EXTRACTED RECORDS section start

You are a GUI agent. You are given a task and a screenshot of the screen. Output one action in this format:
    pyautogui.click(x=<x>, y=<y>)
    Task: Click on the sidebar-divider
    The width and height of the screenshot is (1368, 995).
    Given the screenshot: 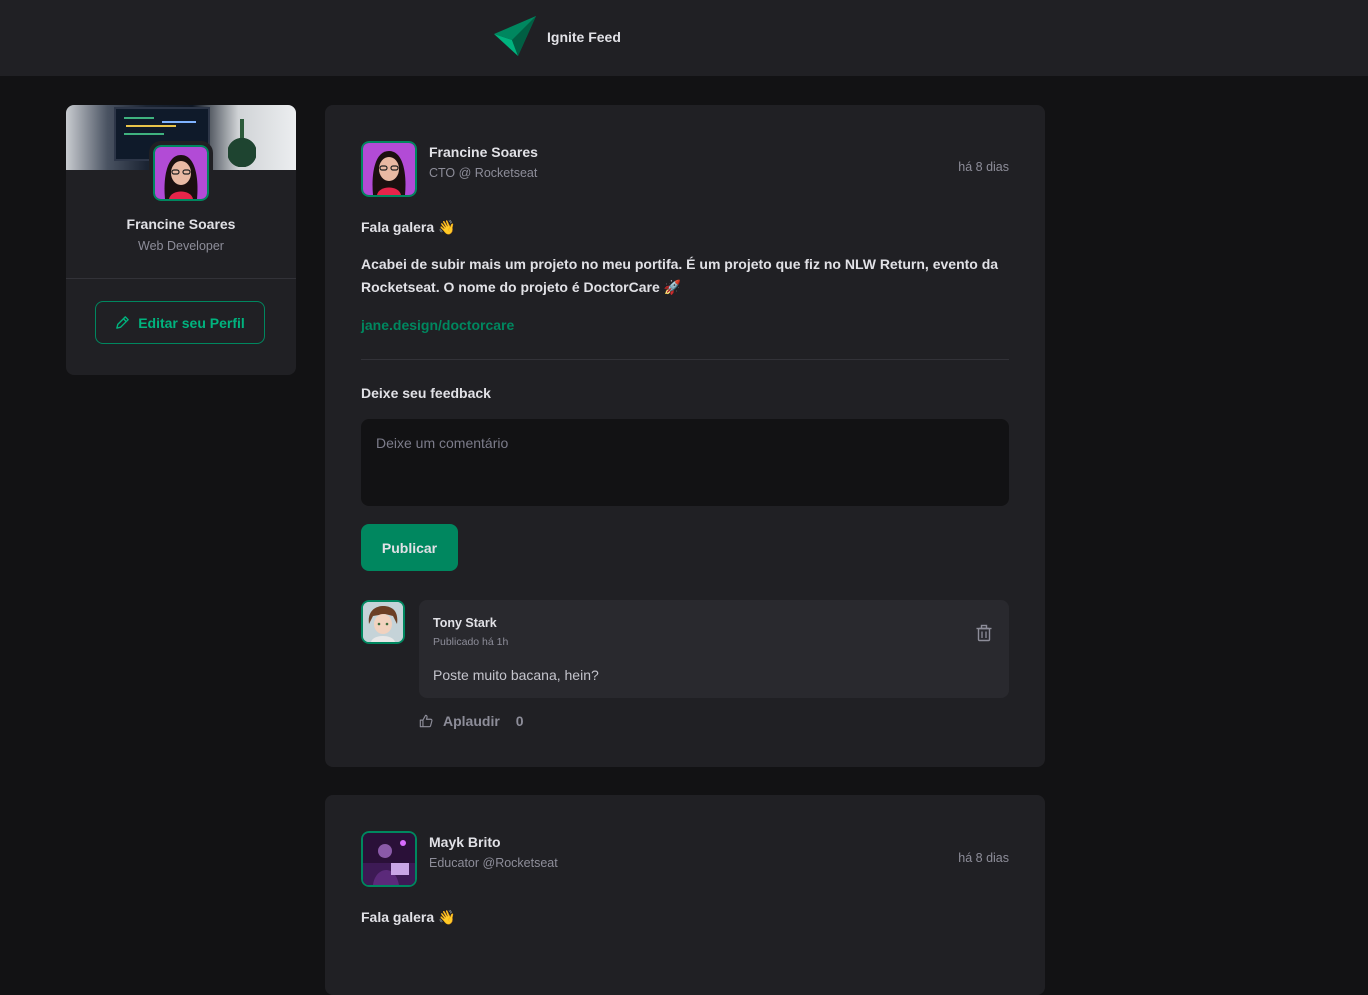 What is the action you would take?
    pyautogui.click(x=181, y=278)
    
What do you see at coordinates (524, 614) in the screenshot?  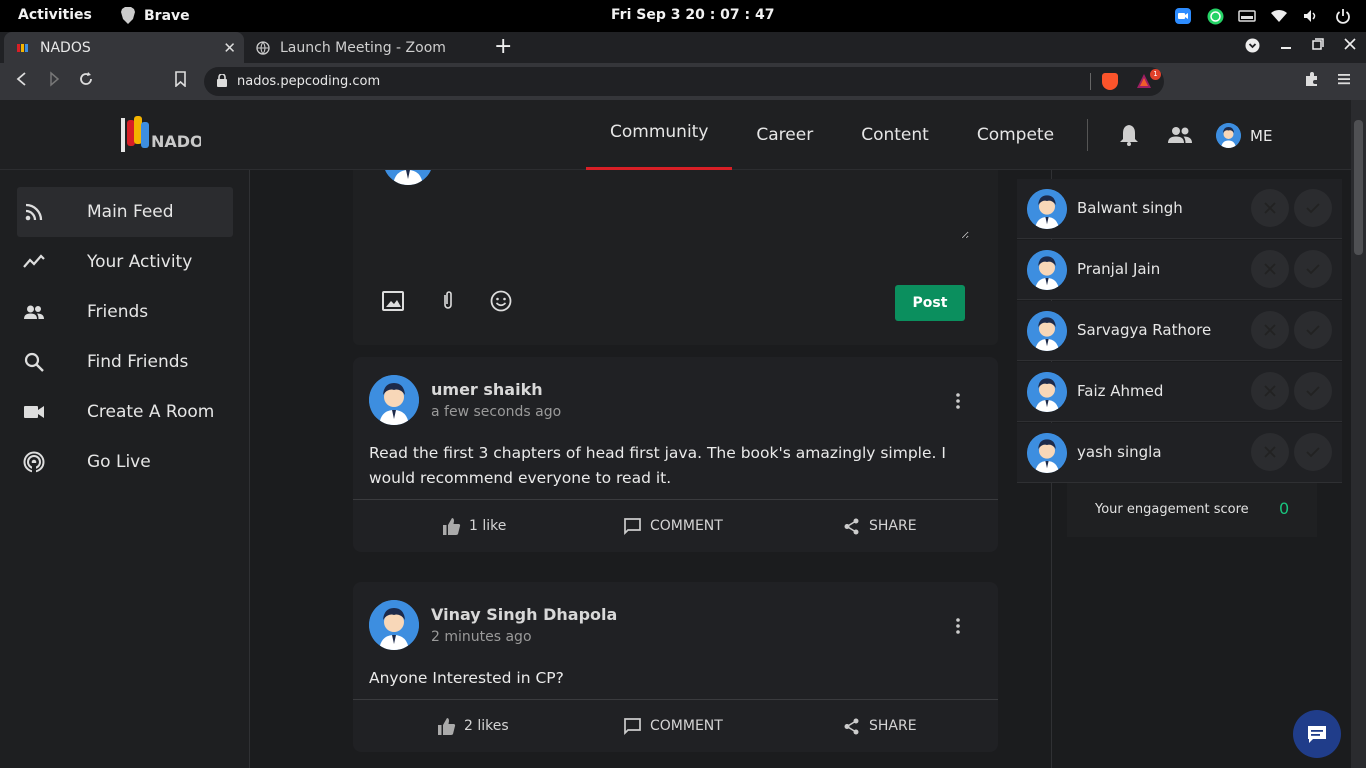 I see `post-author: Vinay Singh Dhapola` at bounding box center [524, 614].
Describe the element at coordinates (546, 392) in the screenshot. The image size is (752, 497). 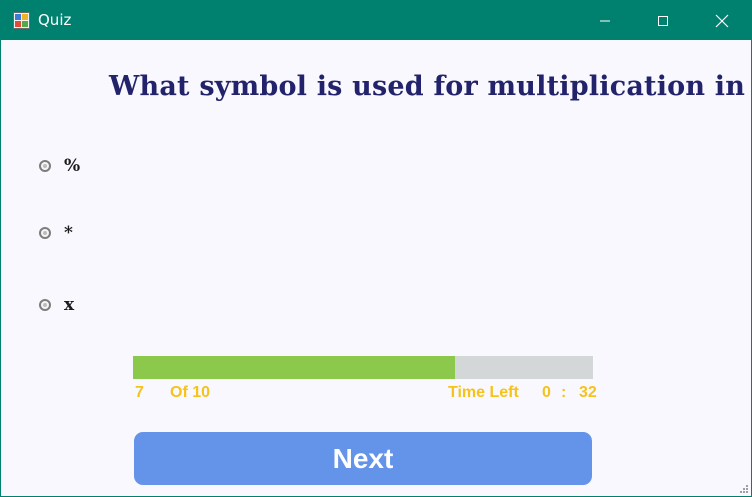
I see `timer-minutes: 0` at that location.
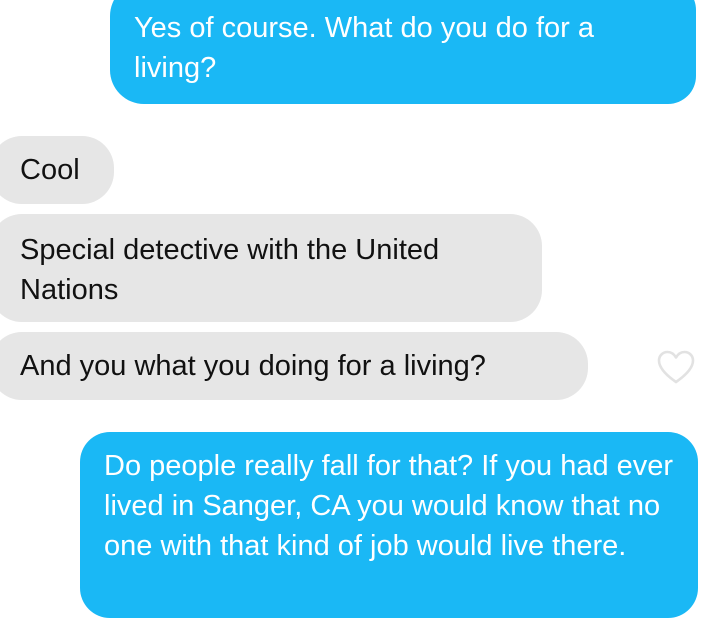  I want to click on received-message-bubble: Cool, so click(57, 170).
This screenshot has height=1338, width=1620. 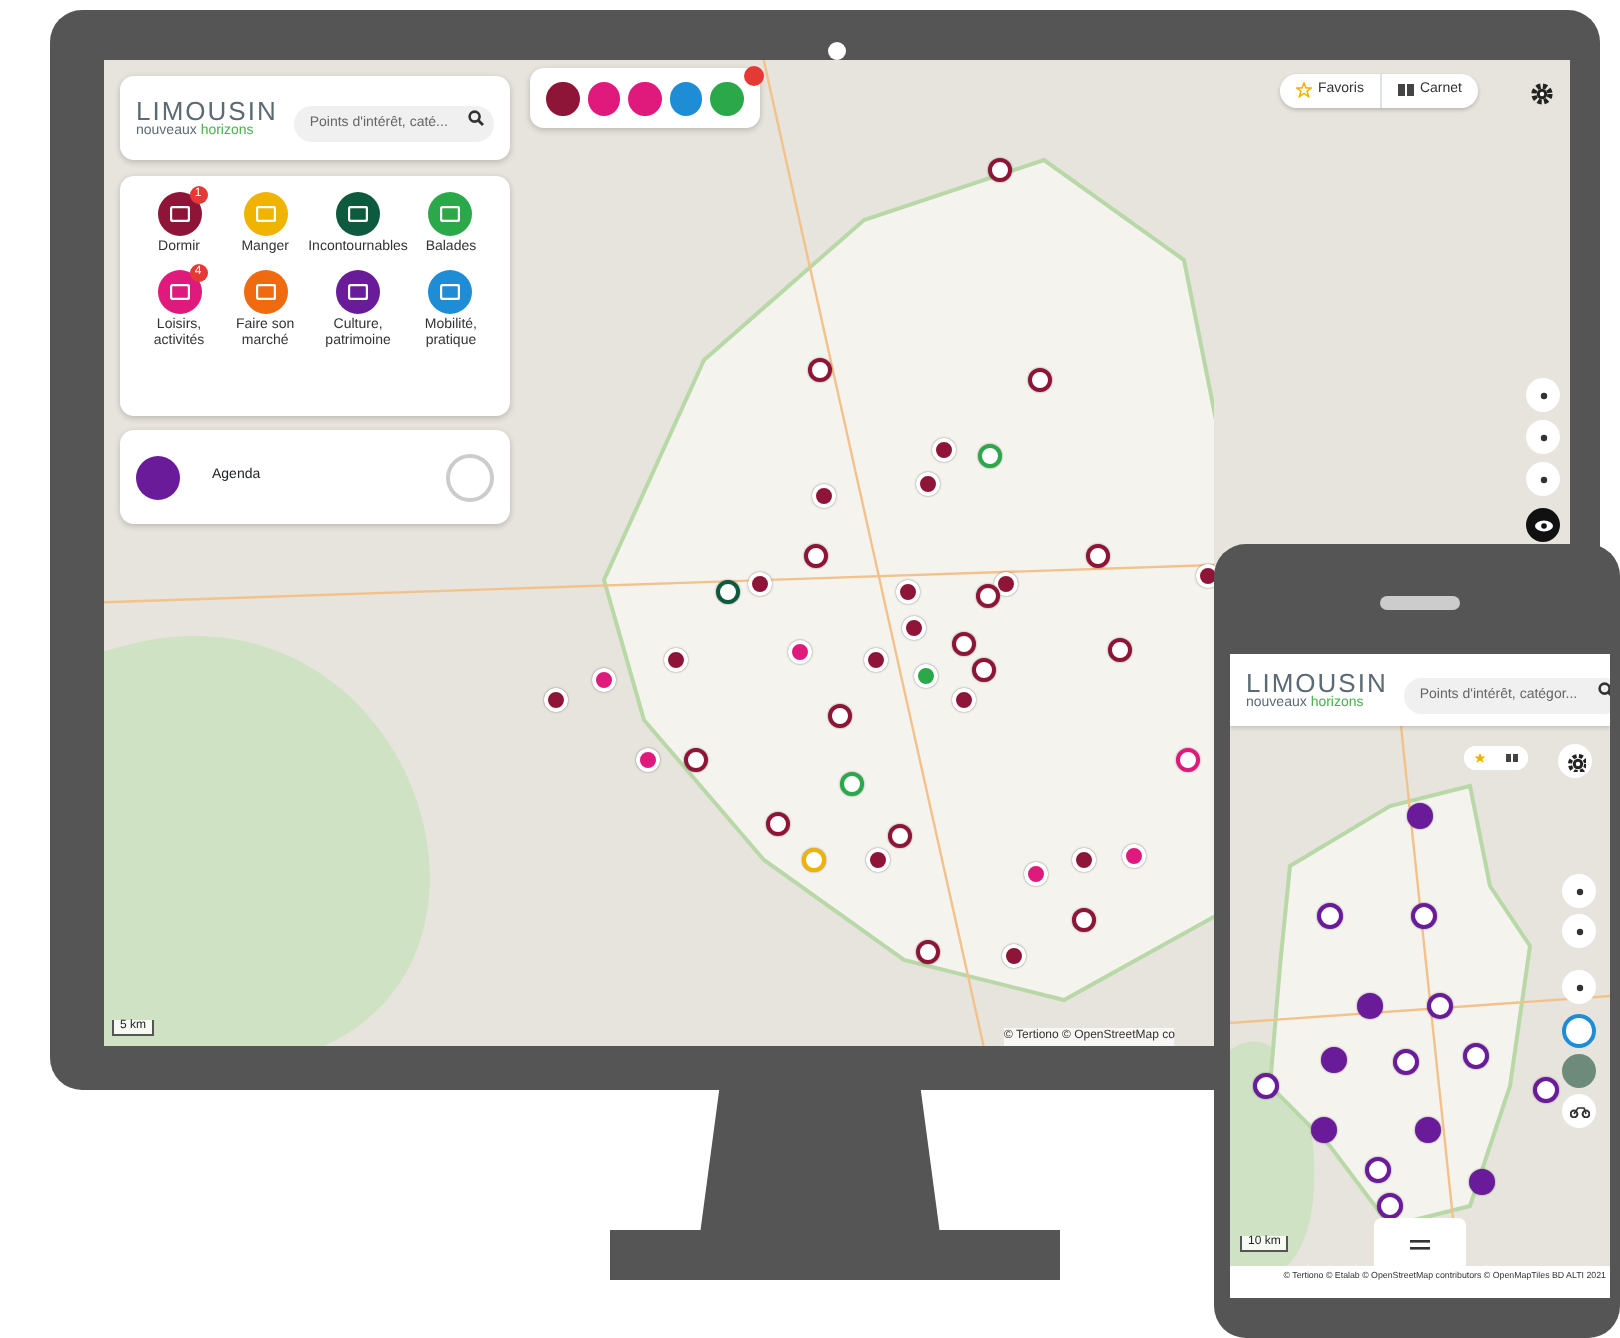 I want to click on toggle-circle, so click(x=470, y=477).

EXTRACTED RECORDS section end

→ REQUIREMENT:
Please rewrite the items from the start through the line that contains "The width and", replacing "sidebar-divider" with "sidebar-toggle" and leaving everything else unchanged.

→ WORKED SOLUTION:
You are a GUI agent. You are given a task and a screenshot of the screen. Output one action in this format:
    pyautogui.click(x=<x>, y=<y>)
    Task: Click on the sidebar-toggle
    The width and height of the screenshot is (1368, 995).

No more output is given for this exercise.